Resucitó Morena y goleó el Ráyo

Morena llevaba las siete últimas jornadas de Liga anclado en el gafe del gol trece. El uruguayo había pasado de genial a un deambular gris por el campo. El domingo, para desgracia del Burgos, Morena volvió a hacer vibrar Vallecas. Y al octavo encuentro resucitó. La conclusión a todo ello no podía ser otra que una goleada del Rayo, que, además, encontró facilidades en el mediocre Burgos. El equipo moroso-sucursal dio toda la imagen del conjunto descendido al que deportiva y económicamente no puede poner orden ni el señor alcalde.Dos jugadas resultaron clave para el desenlace del partido. El tempranero gol de Puig-Solsona llevó el equilibrio perdido últimamente a los jugadores rayistas, que actuaron esta vez con una mayor ambición, lejos de la inútil parsimonia que les ha llevado a su agónica situación. La segunda supuso el relanzamiento de la efectividad perdida por Morena.

Fue en el minuto dieciocho, y merece una parrafada. El uruguayo se hizo con un balón en el medio campo, pegado a la banda derecha. Antes de que le entrara el primer rival tocó con suavidad el balón, que comenzó a deslizarse por la línea. Volvió a toca posteriormente, con el exterior del pie, evitando la segunda entrada de otro jugador burgalés. Morena siguió a gran velocidad y se metió en el área. Al llegar a la línea de fondo, salvó con un perfecto taconazo al tercer rival, y evitó al tiempo que el balón se perdiera. Concluyó su genialidad con un fortísimo zurdazo, que Gorospe rechazó, en gran intervención, a córner.

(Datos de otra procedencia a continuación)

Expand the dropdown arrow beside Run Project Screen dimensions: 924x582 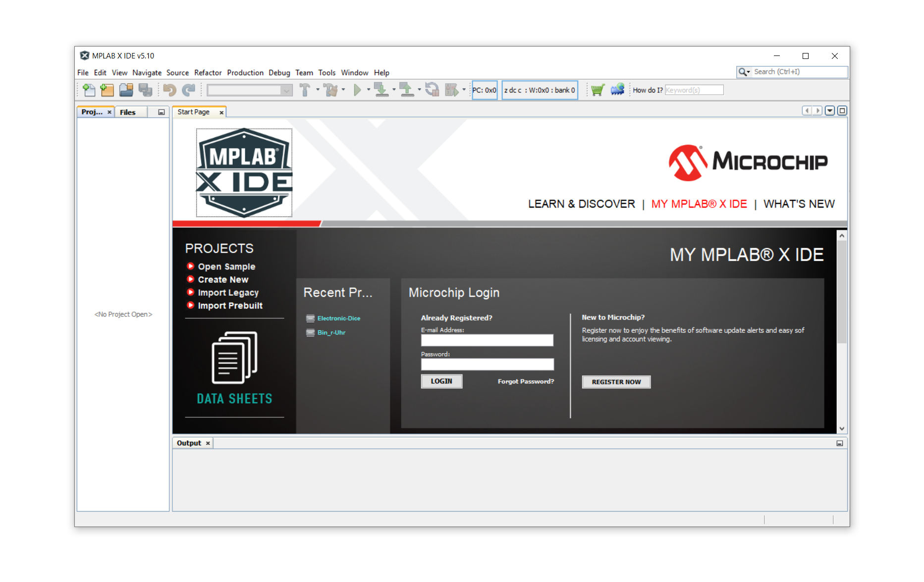[x=368, y=90]
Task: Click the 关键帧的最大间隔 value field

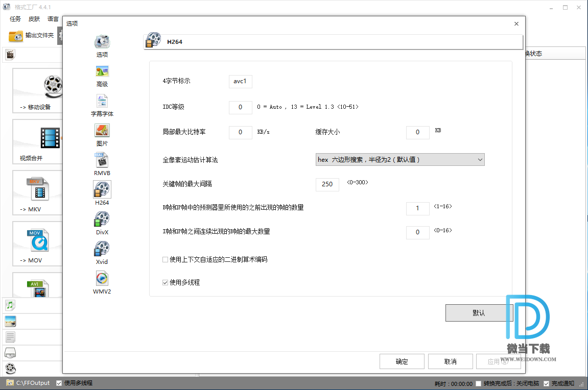Action: tap(327, 184)
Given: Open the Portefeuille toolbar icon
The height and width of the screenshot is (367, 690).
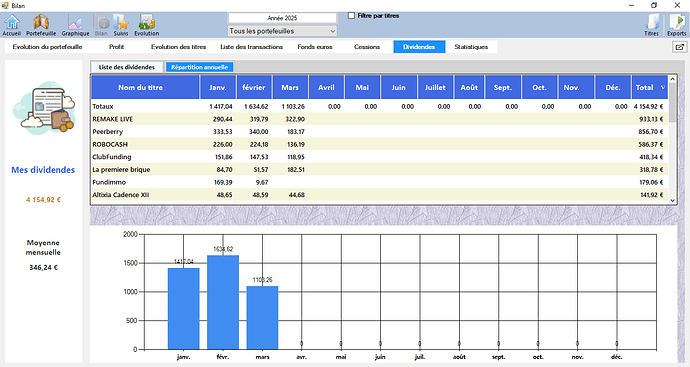Looking at the screenshot, I should point(41,25).
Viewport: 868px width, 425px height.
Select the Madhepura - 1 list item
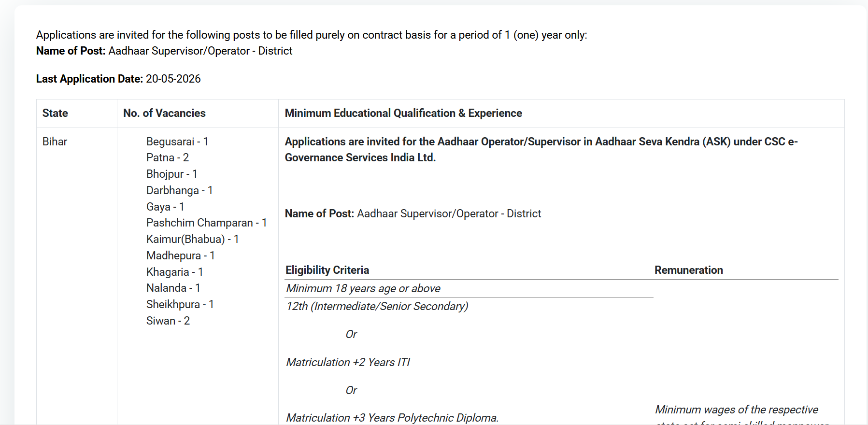180,255
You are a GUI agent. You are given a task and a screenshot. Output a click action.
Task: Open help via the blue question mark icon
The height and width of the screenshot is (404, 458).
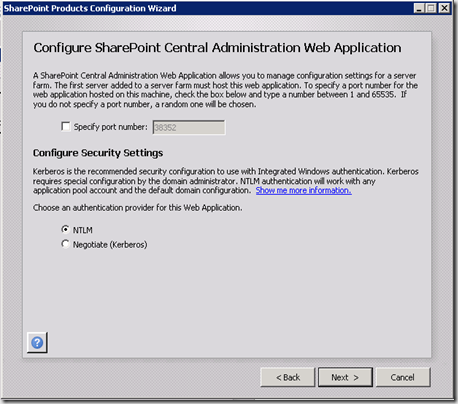(37, 342)
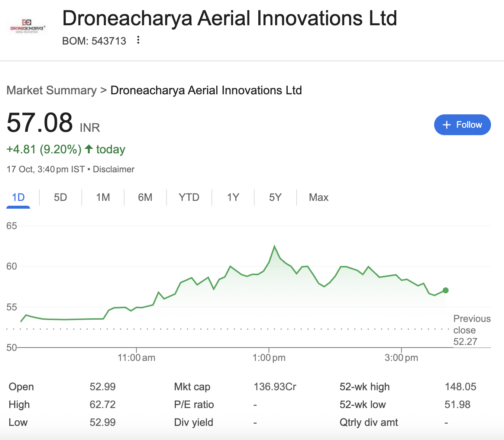Screen dimensions: 504x440
Task: Switch to the 5D chart range
Action: [60, 197]
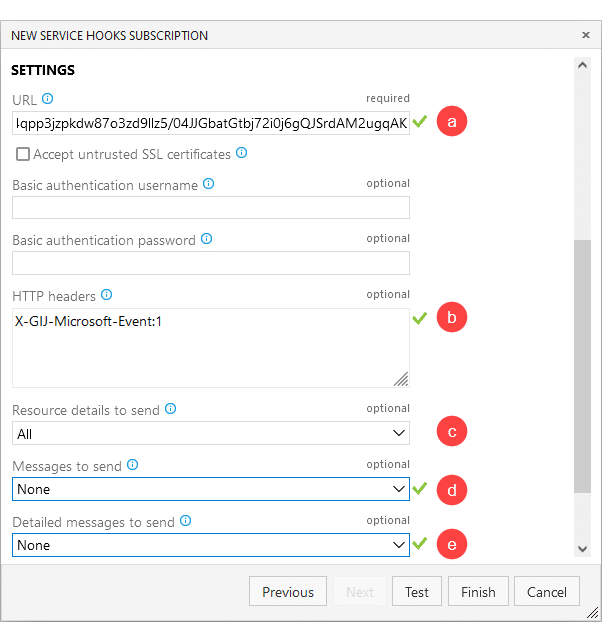Click the URL input field

coord(211,123)
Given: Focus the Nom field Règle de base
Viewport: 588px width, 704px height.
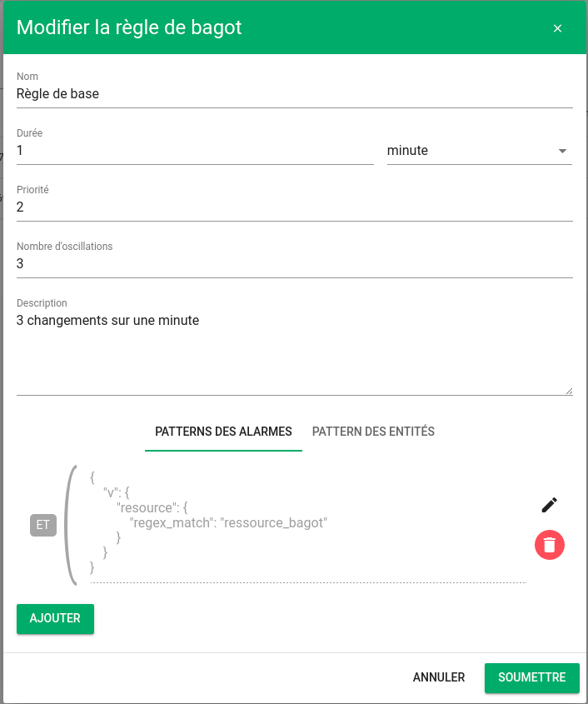Looking at the screenshot, I should pyautogui.click(x=295, y=94).
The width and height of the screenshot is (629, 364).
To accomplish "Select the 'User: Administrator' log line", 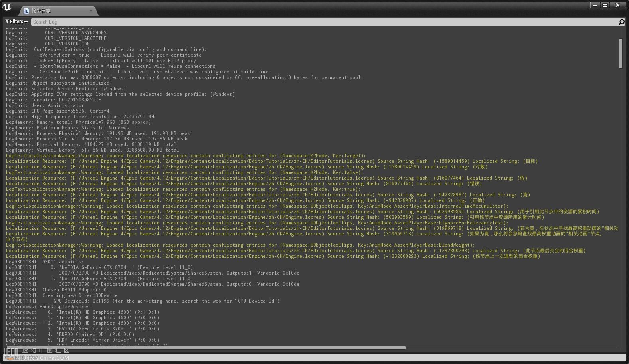I will (x=57, y=105).
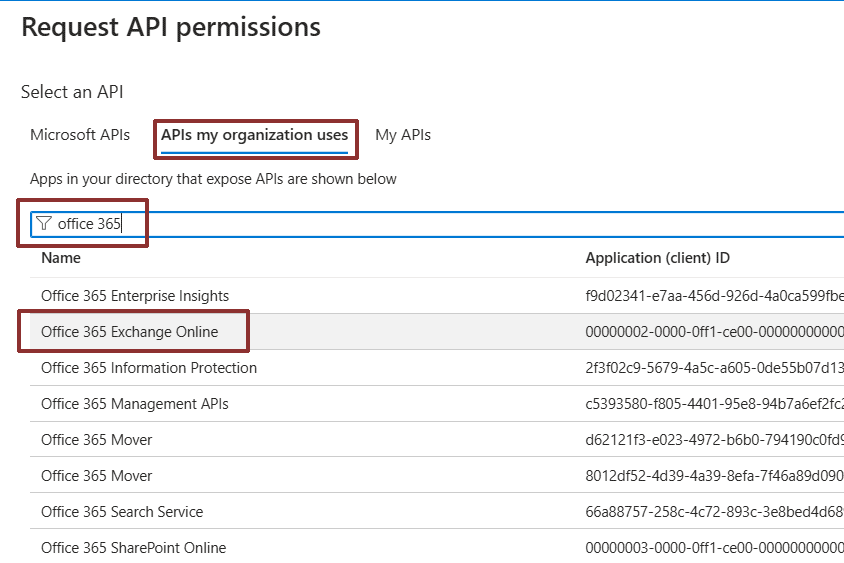
Task: Open Office 365 Information Protection API
Action: pos(149,368)
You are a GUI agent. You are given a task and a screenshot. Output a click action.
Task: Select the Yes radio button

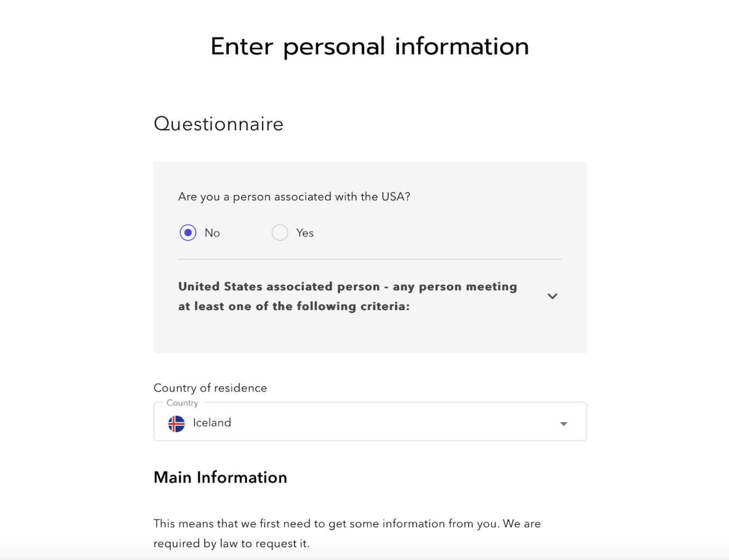point(280,233)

La jugada sirvió para que Morena recuperase su fe. Tácticamente, además, se equivocó el buen técnico que es Fernández Seguí, al asignarle como marcador a un lento Ruiz Igartua, jugador ya sin los suficientes reflejos. El madridista Cortés -es inútil insistir ante la Federación y re.cordarle otra vez la normativa vigente sobre cesiones en la misma categoría- hubiese resultado mejor vigilante, pero se perdió en el puesto de libre. Morena insistió una y otra vez, casi con rabia, pero la suerte le negó el gol en la primera parte, especialmente en un soberbio remate de cabeza que se estrelló en el larguero. Antes, Uceda había marcado el segundo gol, mientras el Burgos seguía deambulando con infinita torpeza sobre el campo.

El error de Rocamora y Uceda fue un regalo envuelto en papel de lujo que no desaprovechó Pascual. Por unos momentos, la sombra del nerviosismo pasó por Vallecas, pero Morena, por fin, encontró la red y alivió la tensión. El Rayo esta vez habla recobrado una mayor efectividad por la tranquilidad atrás de Tanco, el buen hacer de Custodio en el medio campo, y la lucha del «sub 20» Clares, un hombre renacido esta temporada.

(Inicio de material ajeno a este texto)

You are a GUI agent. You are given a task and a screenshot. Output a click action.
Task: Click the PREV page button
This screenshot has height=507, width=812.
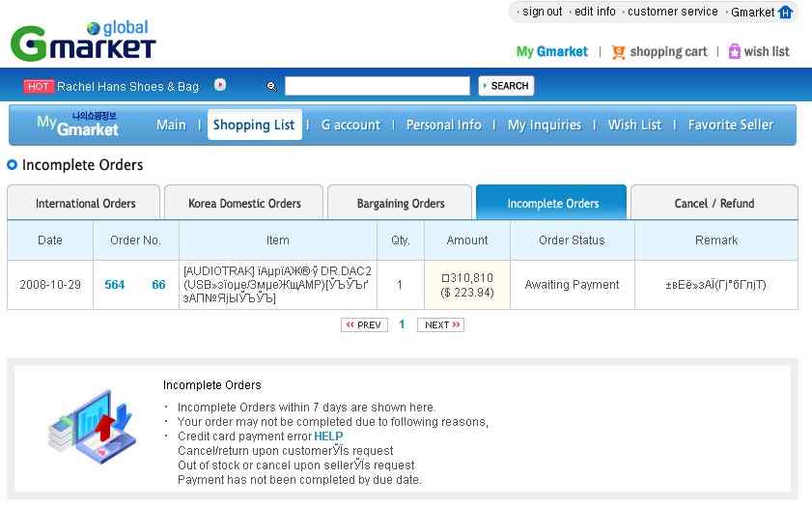pyautogui.click(x=364, y=325)
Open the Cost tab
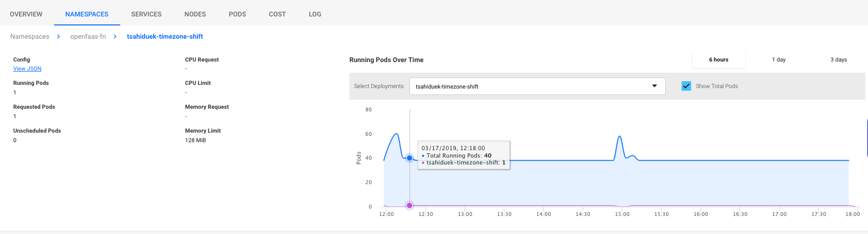 (277, 14)
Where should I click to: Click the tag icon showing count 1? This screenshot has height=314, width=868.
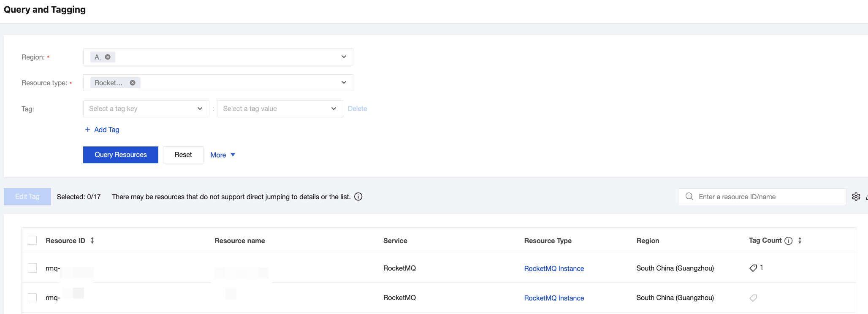point(753,268)
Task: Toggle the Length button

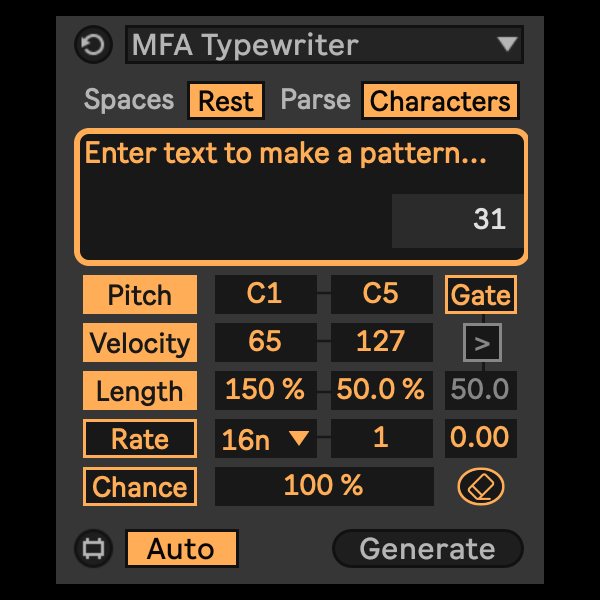Action: (140, 391)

El Burgos jamás mostró la garra que precisa un equipo en su precaria situación, por lo que no extrañó que volviera a encajar otros dos goles. El segundo suyo apenas fue un espejismo, un oasis inesperado en medio de un arenal de mediocridad.

* Este artículo apareció en la edición impresa del lunes, 10 de marzo de 1980.